:: Source excerpt ::
Computing number of bits that are set to 1 for matching rows in terms of hamming distance between two data frames

I have two data frames of same number of columns (but not rows) df1 and df2. For each row in df2, I was able to find the best (and second best) matching rows from df1 in terms of hamming distance, in my previous post. In that post, we have been using the following example data:
set.seed(0)
df1 <- as.data.frame(matrix(sample(1:10), ncol = 2)) ## 5 rows 2 cols
df2 <- as.data.frame(matrix(sample(1:6), ncol = 2)) ## 3 rows 2 cols
I now need to compute the number of bits equal to 1 for:
each row in df2
the best matching rows in df1
the second matching rows in df1
The number of bits equal to 1 of an integer a maybe computed as
sum(as.integer(intToBits(a)))
:::
:: Given material ::
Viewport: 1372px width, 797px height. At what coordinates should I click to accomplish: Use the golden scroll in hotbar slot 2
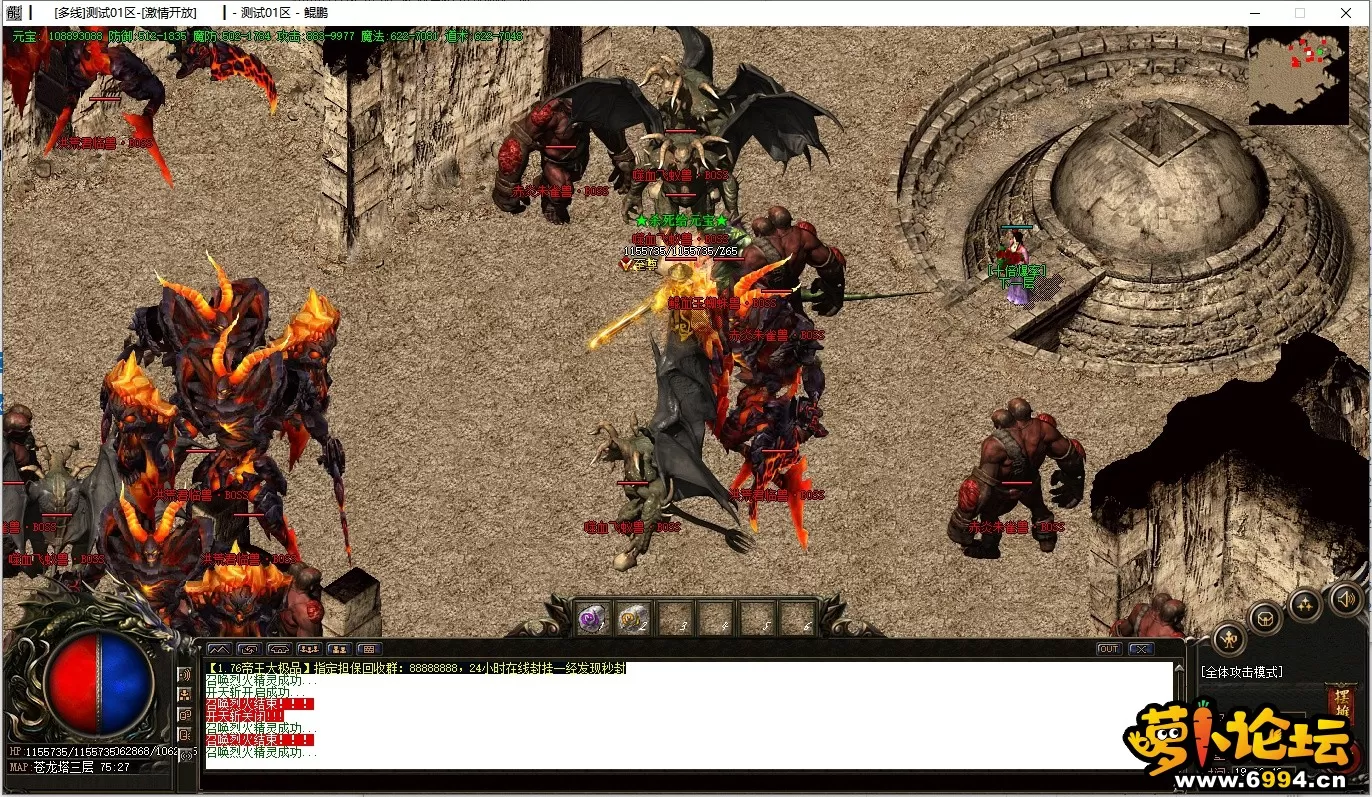(x=634, y=618)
:::
Answer these questions from the hamming distance excerpt above:
1. How many rows and columns does df1 have in the example data?
2. What value is passed to set.seed before the example data are created?
3. What R expression is given for counting the bits equal to 1 in an integer a?

1. Five rows and two columns.
2. 0.
3. sum(as.integer(intToBits(a)))